=== Stated exercise a ===
In the entries, take the part that opens with the line containing "You are a GUI" and closes with the end of the entries, and switch "arrow" to "button" there. Write out that part again with nothing else altered, and leave out the pictures.

=== Supplied text ===
· · · · ·

Step inside Starship Subs on Madison Street in Forest Park and it’s immediately clear why this sandwich shop has lasted this long. It almost feels like walking into a restaurant in an episode of Stranger Things in the best way possible. The retro vibes are on, the menu board is packed, the soup coolers are full, and you can spot regulars who barely need to glance at the offerings before ordering.
Even though the space’s Star Trek artwork and the flying saucer in its logo nod to its sci-fi name, the focus is on generous sandwiches and soups that keep people coming back. Starship has been serving the Chicago area since 1977, growing from a tiny sub shop into a place people rely on for hearty, straightforward food.
The soups rotate through a wide selection, with many options available at any given time. The sandwiches are stacked with meat, cheese, and crisp toppings, built for people who show up hungry.
Located at 7618 Madison Street in the center of Forest Park’s commercial district, Starship operates as both a casual dine-in restaurant and a takeout spot, and its catering menu serves offices and large gatherings throughout the near west suburbs with flavors that feel just a little out of this world.

· · · · ·

=== Working data ===
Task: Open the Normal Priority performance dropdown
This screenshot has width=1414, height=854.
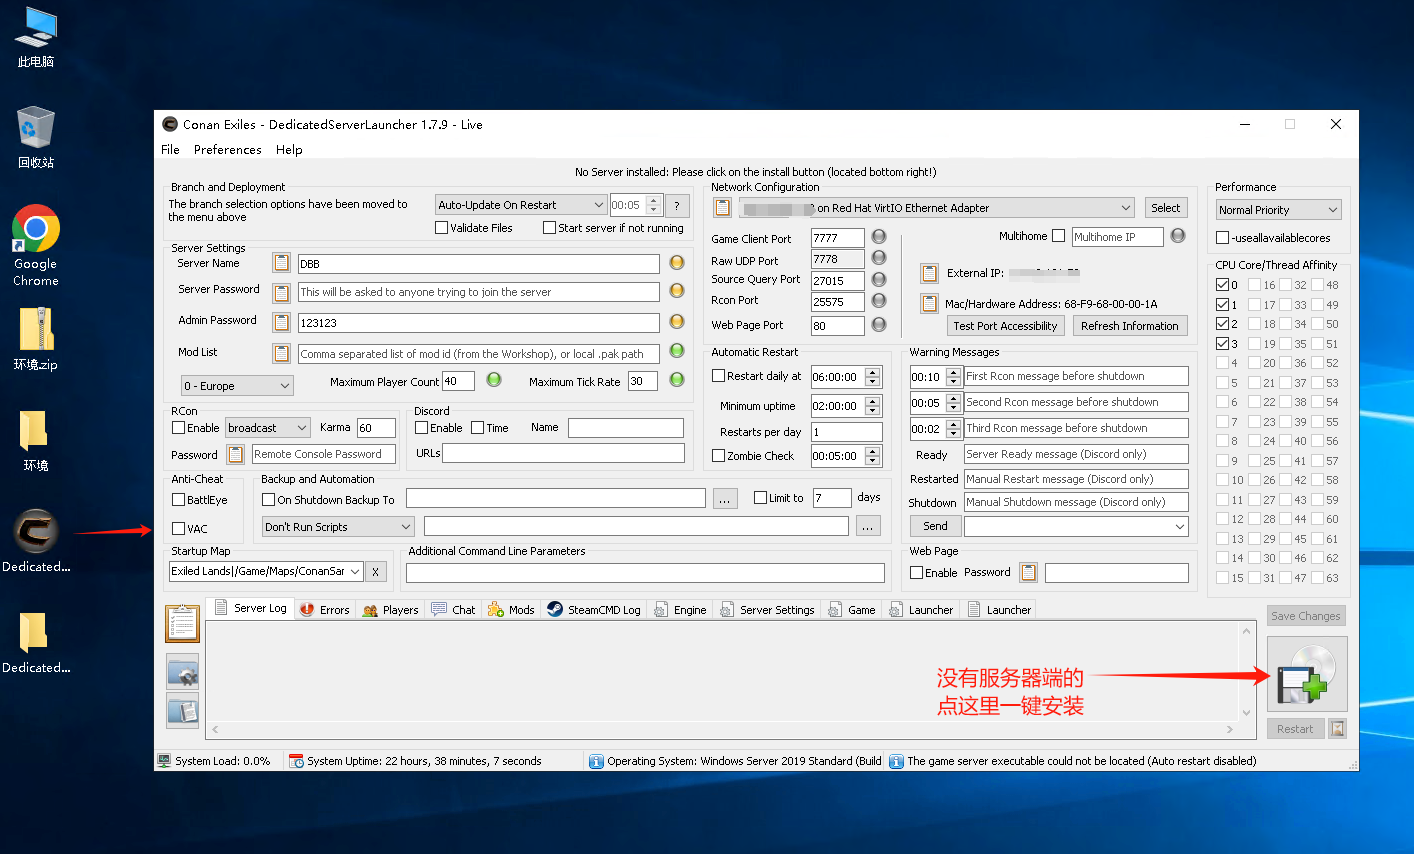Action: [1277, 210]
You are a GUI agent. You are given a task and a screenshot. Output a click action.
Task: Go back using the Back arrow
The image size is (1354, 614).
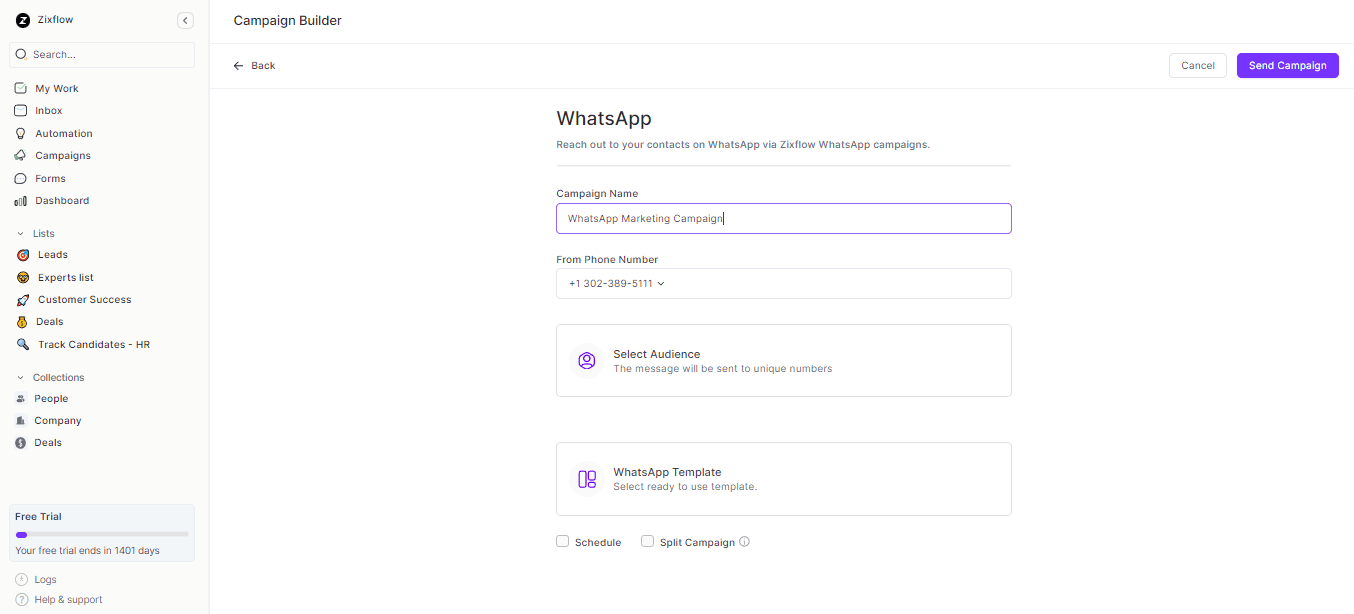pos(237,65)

· · · · ·

=== Stated exercise b ===
Pick up the piece about Starship Subs after its last sentence and continue it.

=== Task result a ===
You are a GUI agent. You are given a task and a screenshot. Output a click action.
Task: Go back using the Back button
The image size is (1354, 614).
pos(237,65)

=== Task result b ===
Launching the Spaceship
The story starts in 1977, when friends Paul McKenna and Henry Laskowski decided they loved sandwiches enough to open a shop, even though neither had restaurant experience. They opened as Starship Subs that year, starting small and figuring things out as they went.
From the beginning, they leaned into a space theme, and the name Starship stuck along with the playful sci‑fi touches that still dot the interior today. As their own history tells it, they “big banged in 1977 as a tiny sub shop selling 5 different subs, homemade fries and fountain pop.”
When a cold stretch made it clear that customers wanted more than cold sandwiches, they began making soup and evolved into Starship Restaurant. The menu expanded to 11 cold subs, beef, sausage, chicken, and what is now well over 120 types of homemade soup, setting the stage for the soup-and-sub focus that defines the place today.
That commitment to hearty portions and consistency has held steady even as the menu and the business around it have evolved, eventually allowing BYOB for restaurant diners and expanding into Starship Restaurant Catering & Events.
The Soup Obsession That Took Over the Neighborhood
Those early, bitterly cold opening days pushed them to add chili and French onion soup. What started as a practical decision grew into something bigger.
Today Starship is known for an almost obsessive soup program. Some of the varieties are familiar staples, such as French onion or split pea. Others come from original recipes with a sense of fun, like pepperoni pizza soup or Oktoberfest soup.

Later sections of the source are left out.